---- Recorded information

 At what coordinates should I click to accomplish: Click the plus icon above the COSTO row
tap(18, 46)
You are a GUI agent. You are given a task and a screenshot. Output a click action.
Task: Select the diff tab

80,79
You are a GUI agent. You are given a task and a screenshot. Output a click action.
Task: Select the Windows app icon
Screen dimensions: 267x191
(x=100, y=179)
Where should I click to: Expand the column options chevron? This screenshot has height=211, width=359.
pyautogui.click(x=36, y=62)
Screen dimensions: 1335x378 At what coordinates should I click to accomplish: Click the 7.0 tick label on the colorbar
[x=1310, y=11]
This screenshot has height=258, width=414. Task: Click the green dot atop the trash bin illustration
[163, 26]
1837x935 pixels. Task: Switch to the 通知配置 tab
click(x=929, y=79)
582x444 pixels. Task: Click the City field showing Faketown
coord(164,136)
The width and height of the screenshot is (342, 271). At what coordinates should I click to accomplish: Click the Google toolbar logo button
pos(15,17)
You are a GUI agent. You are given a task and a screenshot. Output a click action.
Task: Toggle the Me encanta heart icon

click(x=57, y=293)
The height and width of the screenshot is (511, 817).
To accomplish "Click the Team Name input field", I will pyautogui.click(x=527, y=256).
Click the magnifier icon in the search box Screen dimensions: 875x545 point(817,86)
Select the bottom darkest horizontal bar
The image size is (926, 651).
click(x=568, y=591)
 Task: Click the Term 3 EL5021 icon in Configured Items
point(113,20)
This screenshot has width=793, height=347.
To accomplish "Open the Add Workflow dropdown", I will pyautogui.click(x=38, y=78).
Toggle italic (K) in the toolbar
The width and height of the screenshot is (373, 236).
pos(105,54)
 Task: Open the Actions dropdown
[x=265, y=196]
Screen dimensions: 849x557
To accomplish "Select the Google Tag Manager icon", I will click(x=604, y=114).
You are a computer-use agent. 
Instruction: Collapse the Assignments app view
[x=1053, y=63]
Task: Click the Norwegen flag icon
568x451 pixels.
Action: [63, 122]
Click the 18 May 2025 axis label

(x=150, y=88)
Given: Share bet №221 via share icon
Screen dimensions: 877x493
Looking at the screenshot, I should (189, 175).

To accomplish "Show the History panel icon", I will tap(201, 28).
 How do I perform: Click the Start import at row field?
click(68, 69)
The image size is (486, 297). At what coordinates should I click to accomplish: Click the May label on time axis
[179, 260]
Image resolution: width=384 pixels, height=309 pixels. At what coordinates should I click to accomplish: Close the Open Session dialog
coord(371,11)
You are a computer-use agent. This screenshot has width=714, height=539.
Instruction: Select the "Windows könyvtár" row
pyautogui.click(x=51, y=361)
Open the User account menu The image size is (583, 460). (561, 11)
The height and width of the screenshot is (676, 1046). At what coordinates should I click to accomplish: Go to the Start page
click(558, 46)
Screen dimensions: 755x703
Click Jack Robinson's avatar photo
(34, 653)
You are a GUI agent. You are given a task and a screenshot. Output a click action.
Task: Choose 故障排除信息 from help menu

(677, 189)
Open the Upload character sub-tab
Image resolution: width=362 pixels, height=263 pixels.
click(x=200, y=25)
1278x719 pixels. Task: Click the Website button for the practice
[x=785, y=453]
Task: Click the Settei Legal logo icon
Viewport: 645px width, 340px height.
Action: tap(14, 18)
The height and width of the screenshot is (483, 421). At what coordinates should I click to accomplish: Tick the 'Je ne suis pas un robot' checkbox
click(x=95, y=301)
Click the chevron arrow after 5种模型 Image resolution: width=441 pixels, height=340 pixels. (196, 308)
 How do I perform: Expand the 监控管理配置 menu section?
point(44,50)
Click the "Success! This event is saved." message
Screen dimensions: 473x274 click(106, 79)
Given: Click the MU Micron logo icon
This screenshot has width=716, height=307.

--------

▸ **Problem description**: Your reply must consist solely of the number of lines in the data that contain the word "computer".

▸ **Result of the exercise**: 2